Win or go home. Reggae Girlz must beat Mexico to keep World Cup dream alive
Gordon Williams, Gleaner Writer
WASHINGTON, DC, United States: Multiple campaigns, a month-long training camp and split results in the first two games of the CONCACAF Women's Championship (CWC) have all come down to this for Jamaica: win or go home.
The Reggae Girlz will know if their football dream of qualifying for the 2015 World Cup in Canada continues or ends in a nightmare when they face Mexico in the decisive final CWC Group B encounter, which kicks off 7:30 p.m. (6:30 p.m. Jamaica time) today at RFK Stadium here.
With Costa Rica already through to the semi-finals, from which three automatic World Cup berths will emerge and fourth place guarantees at least a play-off for another spot, the Girlz must beat Mexico, who are tied on three points with Jamaica, but only need a draw to advance with a better goal differential.
With so much at stake, Jamaica face critical decisions on how to approach today's match-up.
After pumping in six unanswered goals against Martinique in the group's opening game, the Girlz's offence managed a single score in Saturday's loss to Costa Rica. Now Jamaica, facing another evening of chilly temperatures, must decide when to bring attacking heat to Mexico or defend. Miscalculation risks disaster.
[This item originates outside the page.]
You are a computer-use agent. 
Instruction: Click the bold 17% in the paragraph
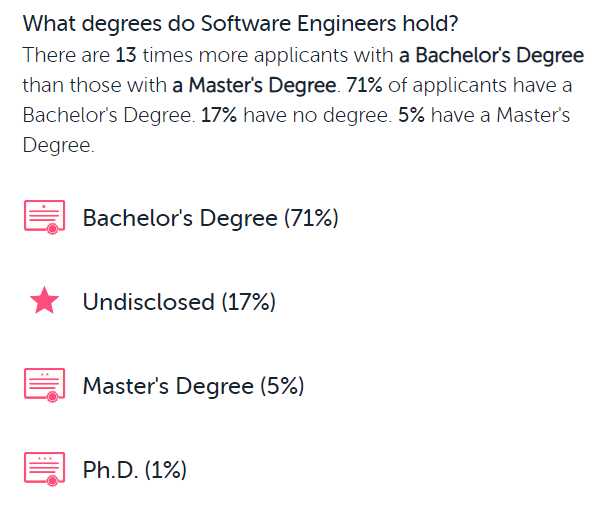pyautogui.click(x=219, y=115)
"Wanting to win a game is a tricky thing," said Jamaica's head coach, Merron Gordon, after the 2-1 Costa Rica defeat. "You want to go after them in an organised way, not expose yourself on counter-attacks. We don't want to give up early goals."
Jamaica, however, wouldn't mind grabbing a quick lead, which would put the Girlz in a better position to dictate the contest. The Girlz believe they have the firepower - speed, skill and strength - to break down Mexico, which lost to Costa Rica 1-0 in group play. Shakira Duncan, who scored in both games, has looked Jamaica's most potent attacking force. Her pace and dribbling consistently troubled Martinique and Costa Rica. Donna-Kay Henry and Christina Murray, who both scored twice against Martinique, have also shown quality on offence.
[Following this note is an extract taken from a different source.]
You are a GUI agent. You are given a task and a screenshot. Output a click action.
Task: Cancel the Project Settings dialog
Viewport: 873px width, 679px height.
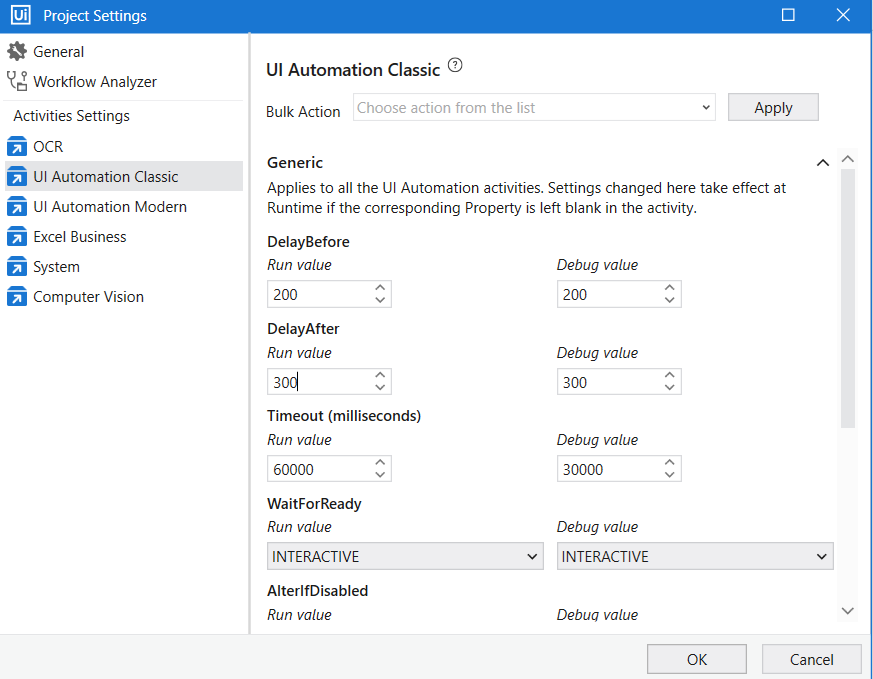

Jamaica's edge, however, could be the return of veteran midfielder Omalyn Davis, who was sidelined by injury for the first two group games. Gordon, confident Davis will play a key role in the tournament, decided not to risk her recovery against Costa Rica. But, he admitted without naming Davis a starter, "there's no holding back" today.
Mexico face their own dilemma. Needing not to lose, El Tri, too, must decide on the best formula between attack and defence. Mexico have never lost to Jamaica, but are fully aware that the Girlz's quality could change that today.
"We know (Jamaica) is an athletic team with a lot of speed," said assistant coach Chris Cuellar.
Cuellar believes the game could be decided by moments of individual brilliance emerging from overall team strategy.
"It's about the match-ups, the one versus one," he said. " ... The physical part is important."
Yet, like Gordon, he understands the importance of not giving away too much too soon. Even on the goal hunt, Mexico plan to defend.
"I think we'll see more of the ball," said Cuellar, "but we need to mark well when we're attacking".
The Central Americans have adequate firepower and Jamaica's defensive unit, led by captain Alicia Wilson and goalkeeper Nicole McClure, should expect to be tested early and often. After drubbing Martinique 10-0, Mexico lead the group in scoring and shots on goal with 56 - more than twice Jamaica's tally. Luz Duarte and Monica Campo have two goals each. But teenager Tanya Samarzich poses a threat as well.
"We expect big things from her," said Cuellar.
Jamaica have lofty ambitions as well. No female team has qualified for a World Cup. The 2014 version is viewed as the best prepared ever, although Jamaica reached the CWC semi-finals in 2006.
Coaches believe there's "no excuse" for Jamaica not to advance. A win guarantees the dream lives. "Strike hard" or it dies.